Public feedback sought on arch future

Opinions are split over what to do with Moller Park Memorial Arch at Ravensbourne. Photos by...
Opinions are split over what to do with Moller Park Memorial Arch at Ravensbourne. Photos by Gerard O'Brien.
The bronze plaque commemorating  Hagbarth Ernest Moller, which has  been ripped off the arch.
The bronze plaque commemorating Hagbarth Ernest Moller, which has been ripped off the arch.

The public is being asked to help decide the fate of a historical Ravensbourne monument some have called an eyesore.

Ravensbourne's Moller Park Memorial Arch was built in 1937 to recognise the achievements of West Harbour mayor, councillor and Otago Harbour Board member Hagbarth Ernest Moller.

The need for $16,000 worth of repairs and concerns the monument causes a safety hazard for people exiting Moller Park on to State Highway 88 has sparked questions over whether it should be kept and the Dunedin City Council is now asking for views from the public.

Trevor Johnson
Trevor Johnson
A questionnaire on the council website asks for views on four options - restoring the arch in its existing position, demolishing the arch and putting the bronze plaque on a smaller concrete plinth in the same location, replacing it with a new memorial structure next to the Ravensbourne cycleway or alternatively in some other location close to Moller Park.

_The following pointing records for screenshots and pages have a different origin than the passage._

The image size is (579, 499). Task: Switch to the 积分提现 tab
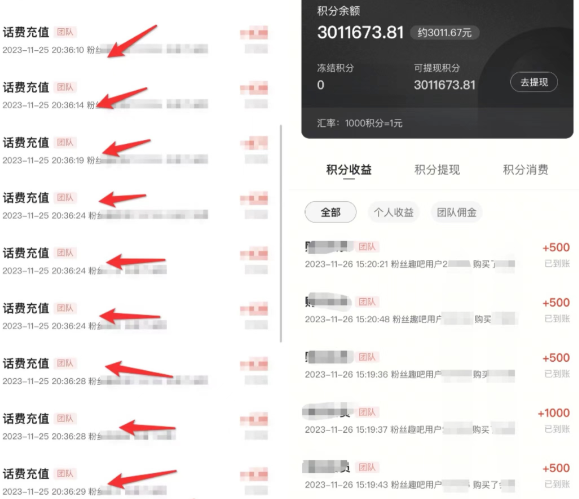pyautogui.click(x=437, y=170)
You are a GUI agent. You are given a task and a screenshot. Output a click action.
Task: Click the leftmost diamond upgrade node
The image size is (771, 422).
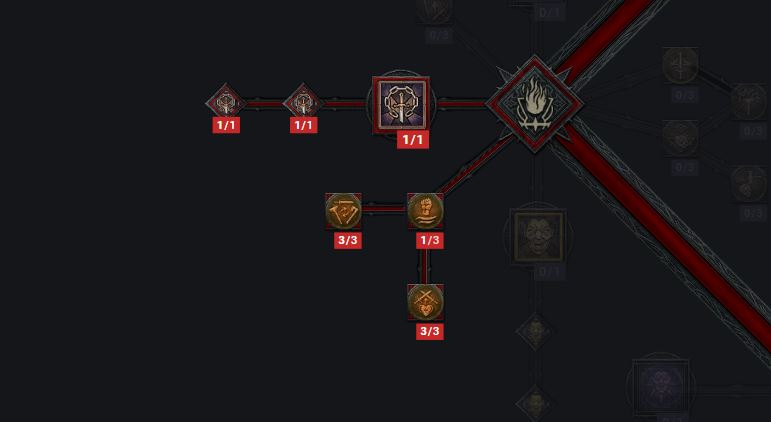(225, 103)
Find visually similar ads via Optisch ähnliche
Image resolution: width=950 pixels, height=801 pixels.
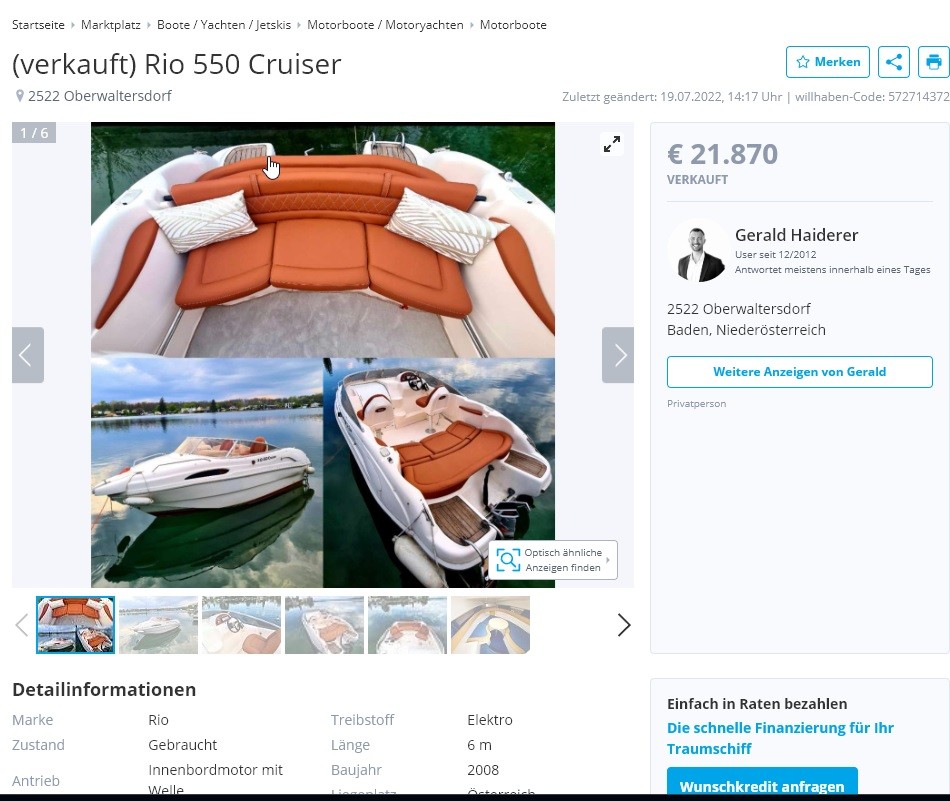(553, 560)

The results from the questionnaire will be presented to the council's community and environment committee next year along with a stability report.

Community board deputy chairman Trevor Johnson, who supports demolishing the memorial and erecting the plaque, encouraged people on both sides of the debate to make their views known.

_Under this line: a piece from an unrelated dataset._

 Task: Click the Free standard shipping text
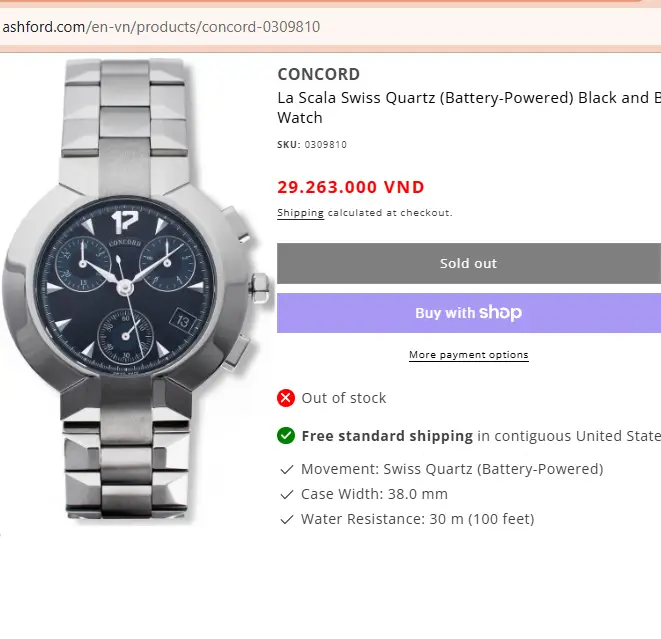[386, 436]
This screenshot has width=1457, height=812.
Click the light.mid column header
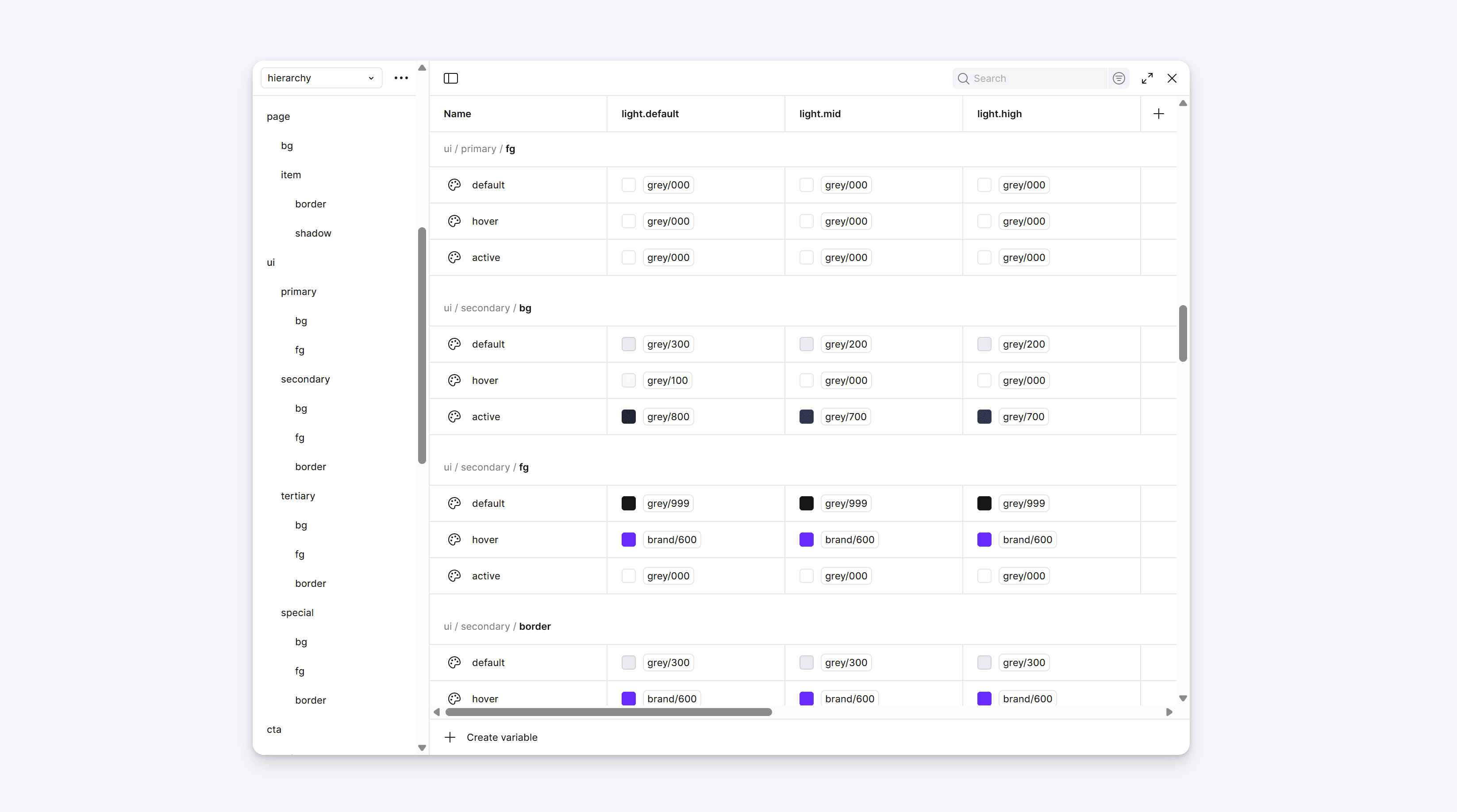819,114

Successive councils had neglected the monument, and a decision was needed now on whether it was worth spending money to repair it, Mr Johnson said.

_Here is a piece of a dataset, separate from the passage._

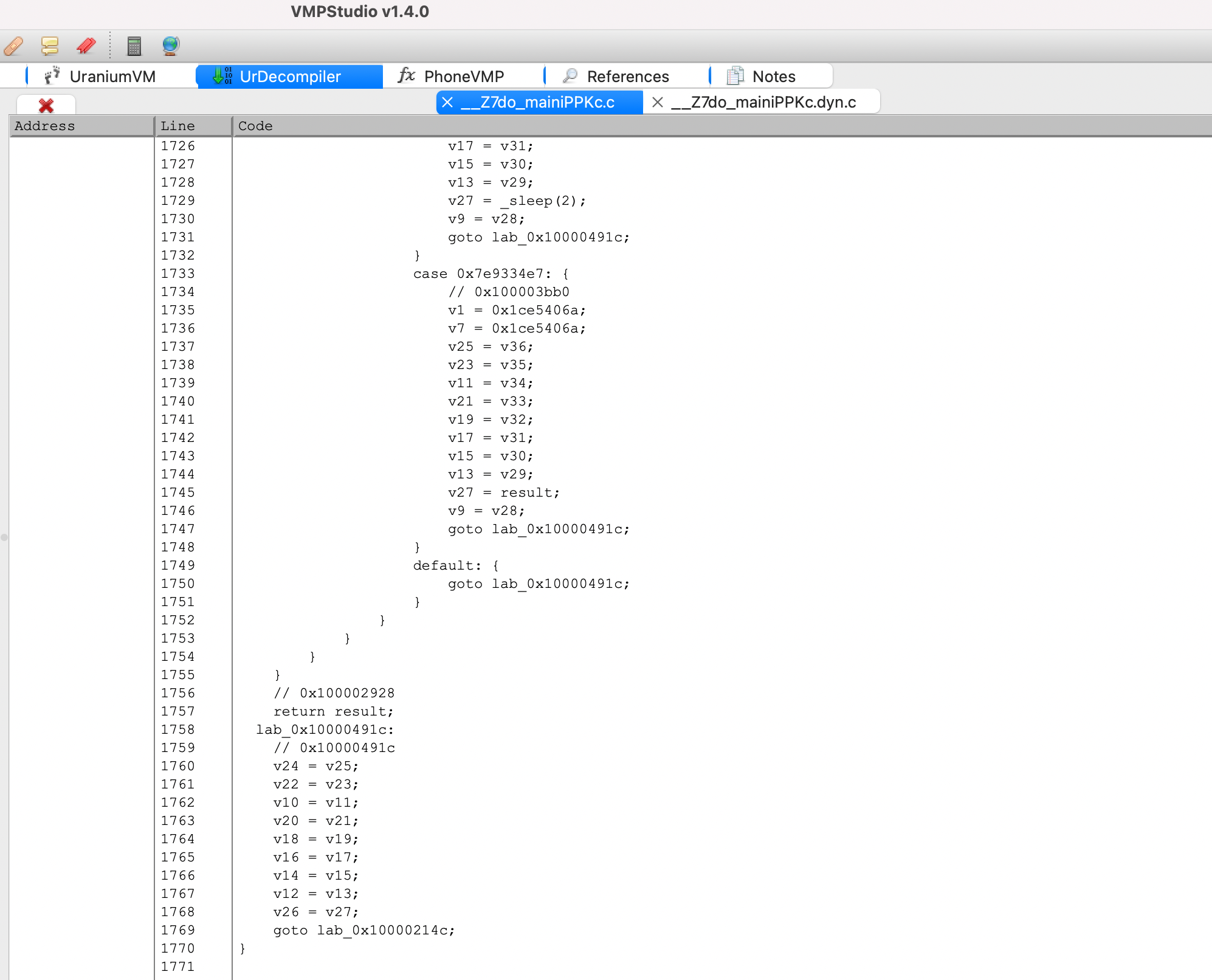Click the Line column header
Screen dimensions: 1212x980
click(193, 126)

While some readers had questioned the aesthetics of the memorial - with one Otago Daily Times reader calling it ''ugly'' - that was not Mr Johnson's concern.

''It's just always been there. I've never really thought of it as beautiful or ugly,'' he said.

He was instead worried about the cost of repair and safety issues, but accepted there were some who felt the monument was a piece of history which should be kept.

Mr Johnson said someone had taken the bronze plaque from the memorial earlier this year and stashed it next to it, perhaps intending to sell it for scrap metal.

He picked it up after he was told by a member of the public and it was now in storage pending the decision on the monument's future.

The closing date for responses to the questionnaire is 4pm on December 14.